EXTRACT:

☆ ☆ ☆ ☆

This is Schell’s non-fiction account of how she started Austin’s turquoise table movement (which has now spread further into other communities). Schell was feeling disconnected from her immediate community, so she painted an old picnic table a bright turquoise, moved it into her front yard, and started sitting out there some mornings, evenings and weekends - sometimes alone, and sometimes with her family. Neighbours started to gather for chats, snacks, card games, and more. People got to know each other on a deeper level and friendships bloomed. This book is a nice reminder that small actions matter. A small warning though – Schell is an evangelical Christian, and I didn’t know this before diving in. There is a focus on Christianity in the book, and though it’s not quite preachy, it’s very in-your-face.
28.   Sing, Unburied, Sing / Jesmyn Ward
This was hands-down my favourite novel of the year. It’s a lingering and haunting look at the generational trauma carried by the descendants of those who were enslaved and lived during the Jim Crow era. One part road trip novel, one part ghost story, the plot follows a fractured, multi-racial family as they head into the broken heart of Mississippi to pick up the protagonist’s father, who has just been released from prison.

☆ ☆ ☆ ☆

EXTRACTED DATA:
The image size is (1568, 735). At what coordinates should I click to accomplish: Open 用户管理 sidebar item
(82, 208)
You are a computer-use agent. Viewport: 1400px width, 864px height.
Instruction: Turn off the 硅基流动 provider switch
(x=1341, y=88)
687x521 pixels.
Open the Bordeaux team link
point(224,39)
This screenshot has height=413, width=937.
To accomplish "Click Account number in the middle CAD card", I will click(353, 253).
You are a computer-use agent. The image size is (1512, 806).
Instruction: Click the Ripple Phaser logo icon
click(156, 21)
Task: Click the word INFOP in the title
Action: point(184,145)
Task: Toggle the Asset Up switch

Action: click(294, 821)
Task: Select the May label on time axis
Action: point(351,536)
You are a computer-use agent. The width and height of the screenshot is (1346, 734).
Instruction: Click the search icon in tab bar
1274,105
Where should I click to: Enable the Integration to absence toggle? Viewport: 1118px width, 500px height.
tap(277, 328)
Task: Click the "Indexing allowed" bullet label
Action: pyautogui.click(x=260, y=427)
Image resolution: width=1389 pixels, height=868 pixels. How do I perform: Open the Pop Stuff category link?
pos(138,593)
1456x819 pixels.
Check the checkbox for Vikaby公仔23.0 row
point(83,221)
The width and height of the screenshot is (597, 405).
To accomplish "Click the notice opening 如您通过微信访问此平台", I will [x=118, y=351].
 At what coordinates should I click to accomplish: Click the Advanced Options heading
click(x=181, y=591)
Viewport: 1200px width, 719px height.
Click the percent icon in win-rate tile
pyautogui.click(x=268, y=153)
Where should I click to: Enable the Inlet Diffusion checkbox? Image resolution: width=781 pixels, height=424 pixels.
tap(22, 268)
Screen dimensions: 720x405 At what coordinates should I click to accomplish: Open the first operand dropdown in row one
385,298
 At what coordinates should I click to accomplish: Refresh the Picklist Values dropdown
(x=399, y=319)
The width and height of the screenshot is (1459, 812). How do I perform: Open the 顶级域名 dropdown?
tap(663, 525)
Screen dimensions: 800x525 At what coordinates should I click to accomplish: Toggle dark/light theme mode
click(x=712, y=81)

☆ ☆ ☆ ☆

Retype the book reviews in full, word for word. Work only from the book reviews and nothing else.

This is Schell’s non-fiction account of how she started Austin’s turquoise table movement (which has now spread further into other communities). Schell was feeling disconnected from her immediate community, so she painted an old picnic table a bright turquoise, moved it into her front yard, and started sitting out there some mornings, evenings and weekends - sometimes alone, and sometimes with her family. Neighbours started to gather for chats, snacks, card games, and more. People got to know each other on a deeper level and friendships bloomed. This book is a nice reminder that small actions matter. A small warning though – Schell is an evangelical Christian, and I didn’t know this before diving in. There is a focus on Christianity in the book, and though it’s not quite preachy, it’s very in-your-face.
28.   Sing, Unburied, Sing / Jesmyn Ward
This was hands-down my favourite novel of the year. It’s a lingering and haunting look at the generational trauma carried by the descendants of those who were enslaved and lived during the Jim Crow era. One part road trip novel, one part ghost story, the plot follows a fractured, multi-racial family as they head into the broken heart of Mississippi to pick up the protagonist’s father, who has just been released from prison.